I grew up in Warren, Ohio, with my parents and two older brothers. While my mother is also from Ohio and has strong roots in the area, my father was born and raised on a Greek island. So, my siblings and I had very unique experiences as first-generation Americans growing up in a rural-suburban area similar to New Jersey. I was fortunate to be able to visit Greece with my family as a child, and those are some of my fondest memories. In fact, I first met my husband, Nick, who grew up in Glen Rock, N.J., during one of those visits to Greece! Many years later we reunited, eventually got married, and started our own family. We are parents to two amazing kids, Amalia (age 7) and Mihali (age 4). The four of us are quite enamored with our pup, Pita, and on most weekends you will find us spending time together outdoors. While I am definitely not an expert, I am a naturalist at heart and am captivated by all things to do with the natural world. Art is also a big part of my life, and I am certain that my arts education was integral in the development of all my academic abilities, and it also made me a much better teacher. I am pretty inquisitive, perhaps exhaustingly so, and I love to read, but there were definitely periods of time when I wasn’t as scholastically inspired. I like to share with families, especially parents and caregivers of middle schoolers, that it is important to remember that, usually, the path to success is not straight. We have to deviate and iterate to find our own way.

▶ [TASK A]
Answer these questions from the personal introduction:
(i) In which town and state did the writer grow up?
(ii) What is the name of the family dog?
(iii) How old is Mihali?
▶ [TASK B] Continue the personal introduction after its final sentence.
The records aren't needed here.

Entries showing where items appear
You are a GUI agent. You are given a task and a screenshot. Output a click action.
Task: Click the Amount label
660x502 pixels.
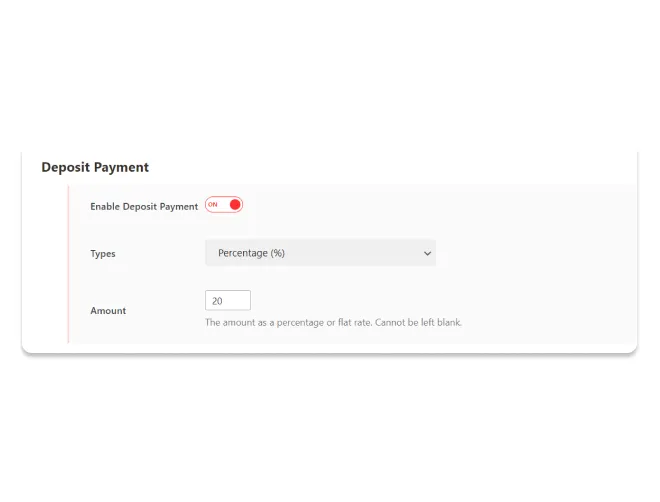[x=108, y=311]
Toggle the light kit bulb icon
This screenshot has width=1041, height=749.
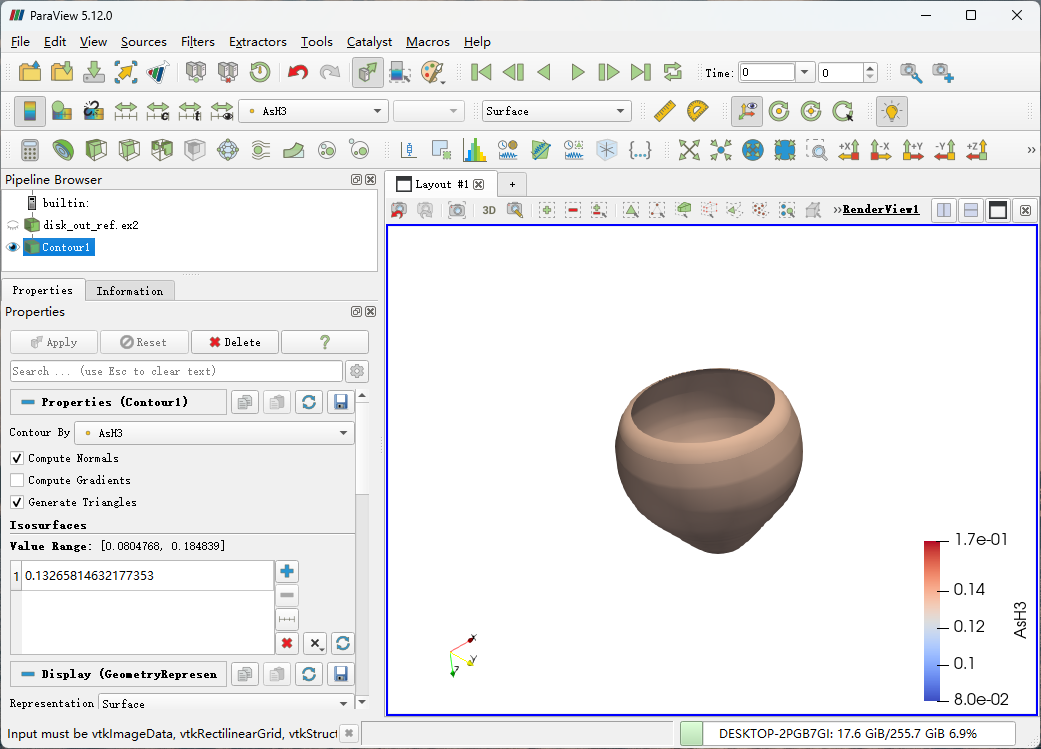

▶ [TASK RESPONSE A]
(i) Warren, Ohio
(ii) Pita
(iii) 4

▶ [TASK RESPONSE B]
How did you decide to become an educator?
My passion for education developed quite holistically. As a child and adolescent, I really enjoyed learning and had a handful of exceptional teachers and opportunities in school. I remember then recognizing what a big, life-changing impact individual educators can have. Still, I never thought I would be an educator until, as an undergrad, I quite serendipitously found myself working in a preschool. I was immediately in awe of the great responsibility educators bear and intrigued by the intellectual challenge teaching offers. Standing in a room with 20 souls in your care, the development of their potential resting on our shoulders is both humbling and inspiring. I knew then that teaching would be one of the most challenging and rewarding professions one could have, and I switched my major. Once I began studying educational philosophy and theory, I really fell in love with the complexity of it all. While EMS faculty make it look easy, teaching well is a very complicated endeavor, requiring a broad knowledge base, a diverse set of skills, and an enduring commitment to self-reflection and personal growth. Every single day is new, the challenges and opportunities are always evolving, and while there is so much careful planning involved, the unpredictability of it keeps you on your toes in the best of ways. There is also a great social responsibility involved, as you are touching the lives of individual humans and contributing to the development of future citizens. The more I teach and study teaching, the more enamored with the profession I become.
What other enhancements have you implemented since arriving?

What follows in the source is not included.